Xu Bing, left, A.D. White Professor-at-Large, speaks to students in the Milstein Program in Technology and Humanity with help from graduate student Junting Huang, serving as translator.

Milstein students get a glimpse of artist Xu Bing’s character

Students in the Milstein Program in Technology and Humanity were treated to a special Q&A session Sept. 26 with Chinese artist and A.D. White Professor-at-Large Xu Bing, whose animation “The Character of Characters” is on display at the Herbert F. Johnson Museum of Art.

Part of the campuswide Cornell Council for the Arts 2018 Biennial, the Xu Bing exhibition consists of a 17-minute animated video using five projectors to create a single landscape, related works by the artist and a collection of scrolls that demonstrate the meaning and evolution of calligraphy throughout Chinese history.

“As someone who been studying Chinese for many years, I always thought of the characters as representations and depictions,” said Milstein student Bliss Zheng ’22. “Xu Bing’s presentation really emphasized that for me and it was interesting to think of these ‘characters’ like characters in a book with personality.”

Without vibrant colors or narration, the film clearly depicts the role of language – in particular, the “building blocks” of Chinese characters – on the historical and the modern, increasingly technological China. The film begins with a single stroke across the screen, the Chinese character for the number one. Xu explained that this is a reference to a Chinese proverb that translates roughly as “everything comes from one.”

One aspect of Chinese culture Xu emphasizes in the film is the importance of memorization and precision in Chinese calligraphy. Xu told the Milstein cohort that in traditional Chinese education, students would be highly regarded if they could recite 300 traditional poems, even if they could not write many of them.

“What I found most intriguing was Xu’s ability to provide multiple meanings behind a particular character,” said Chloe Kanders ’22.

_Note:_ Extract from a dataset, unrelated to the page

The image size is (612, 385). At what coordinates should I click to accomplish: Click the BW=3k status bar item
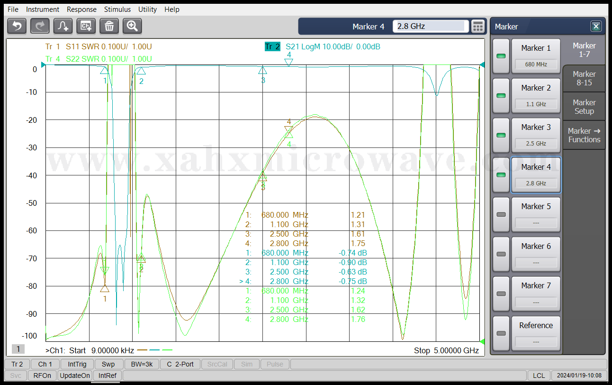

Viewing a fundamental Chinese character as a form rather than a symbol, one can interpret its meaning in a multitude of ways, she said. “For example, one character was initially depicted as a human arm, then the flesh was removed to reveal the muscle and then the arm was reduced to its bone. Xu Bing explained that this evolution – or devolution – of the human arm symbolizes the foundations upon which Chinese language is based and how language and characters possess a deeper meaning than their face value.”

Following the discussion, the group viewed the trailer and a video for Xu’s film “Dragonfly Eyes” (2017). All of the footage for the film was shot through surveillance cameras in public areas; there were no actors or actresses and directors and producers wrote the script after selecting and manipulating the footage. Xu said the average person is recorded on 300 different cameras every day without their knowledge. The film deals with the concepts of surveillance and an individual’s independence in a technologically driven and monitored world.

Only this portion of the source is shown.